# Semi-Supervised Preference Learning via Risk Analysis

## Datasets and Models
### Dataset list:
[Animals](https://cvml.ista.ac.at/AwA2/)

[RealwordlQA](https://huggingface.co/datasets/xai-org/RealworldQA)

[MMBench](https://huggingface.co/datasets/lmms-lab/MMBench)

[SeedBench](https://huggingface.co/datasets/lmms-lab/SEED-Bench)

[MMStar](https://huggingface.co/datasets/Lin-Chen/MMStar)

[ScienceQA](https://huggingface.co/datasets/lmms-lab/ScienceQA-IMG)

### Model list:
[Qwen2-VL-2B](https://huggingface.co/Qwen/Qwen2-VL-2B-Instruct)

[Llava-1.5-7B](https://huggingface.co/llava-hf/llava-1.5-7b-hf)

[Tulu](https://huggingface.co/allenai/Llama-3.1-Tulu-3-8B)

[Idefics2-8B](https://huggingface.co/HuggingFaceM4/idefics2-8b)

[Idefics3-8B](https://huggingface.co/HuggingFaceM4/Idefics3-8B-Llama3)

[Florence2](https://huggingface.co/microsoft/Florence-2-large-ft)
## DPO
Our DPO code is based on [TRL](https://huggingface.co/docs/trl/v0.17.0/en/dpo_trainer#dpo-trainer). The details are implemented in ```./finetuning/finetune.py```.
## Process Data
The first thing to do is to process all the datasets as jsonl files, so that they can be subsequently processed by the risk rules. Task-specific customization by viewing and modifying process_data.py

## Generate activate vector
Generate the activation matrix used to train the risk model by running ```generate_activate_vector.py```.

## Generate mu
After saving the activation matrix it is necessary to generate the means under each risk feature, this step can be achieved by running ```generate_mu.py```.

## Generate risk label
Run ```generate_risk_label.py```.

## Train Risk model
Run ```train_lrm.py``` to train and save the risk model weights file. Here we public the weights of the trained risk model. It's the pth file that starts with lrm.

## Mapping
This step corresponds to ```./mapping_activate_vector/mapping.py```.

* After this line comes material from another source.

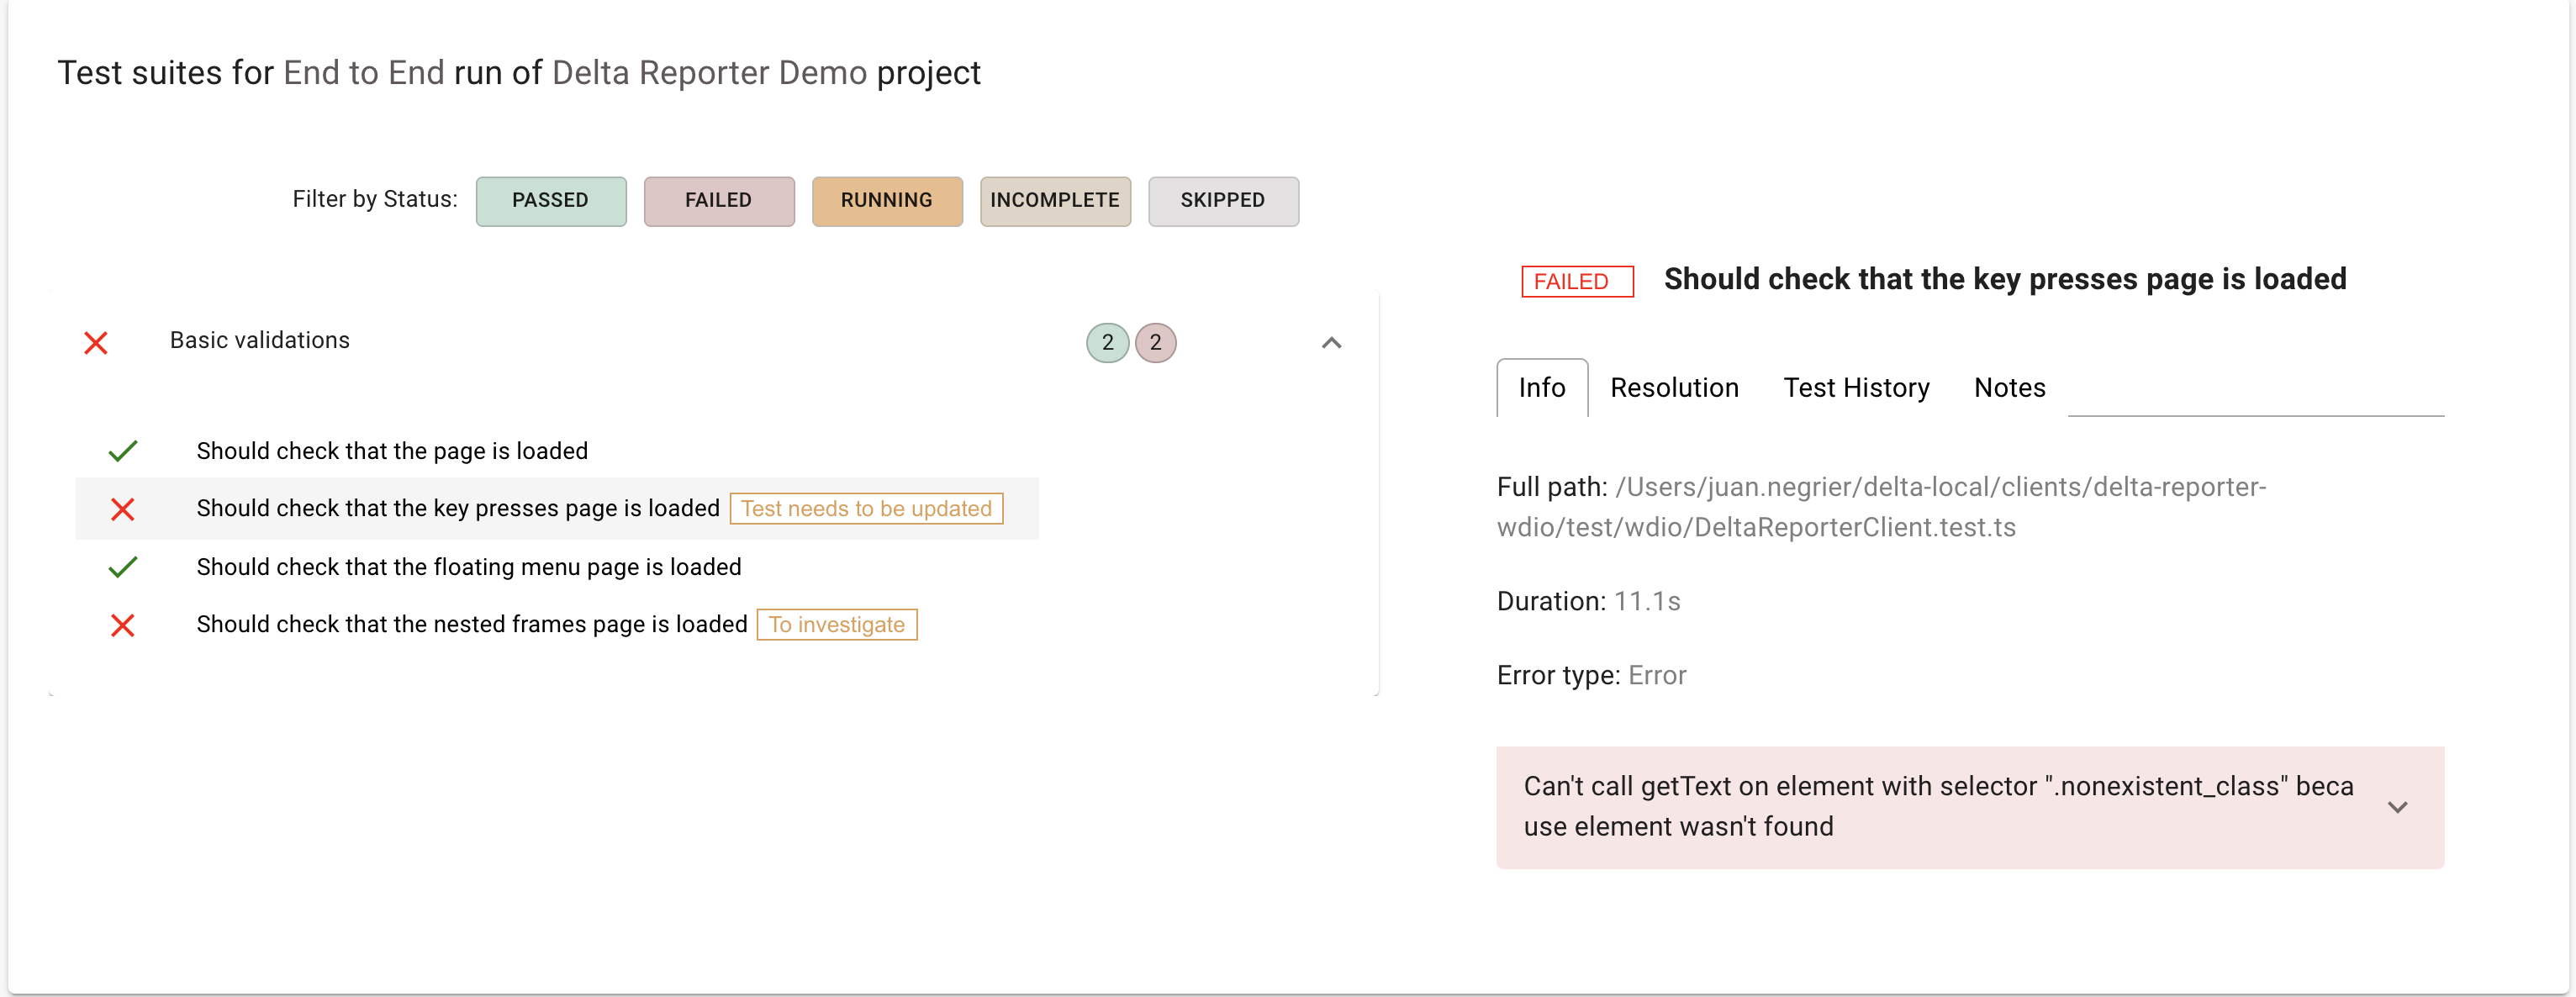2576x997 pixels.
Task: Toggle the Basic validations suite collapse arrow
Action: pos(1333,343)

## Generate preference dataset
Run ```./preference_dataset/generate_preference_dataset.py```.

## Evaluate
Our evaluation of the model is divided into preference accuracy and accuracy of the fine-tuned model. Preference accuracies for all models are implemented in ```some_expriments_animals_preference_acc.py``` and ```some_experiment_qa_preference_acc.py```, as the prompts of classification and QA are differed. The evaluation of risk models is implemented separately in `riskmodel_preference_prediction.py`. Model performance is evaluated in `evaluate.py`.

## Preference data
We save the generated preference data to a jsonl file. The corresponding directory is at `./preference_json_data/`.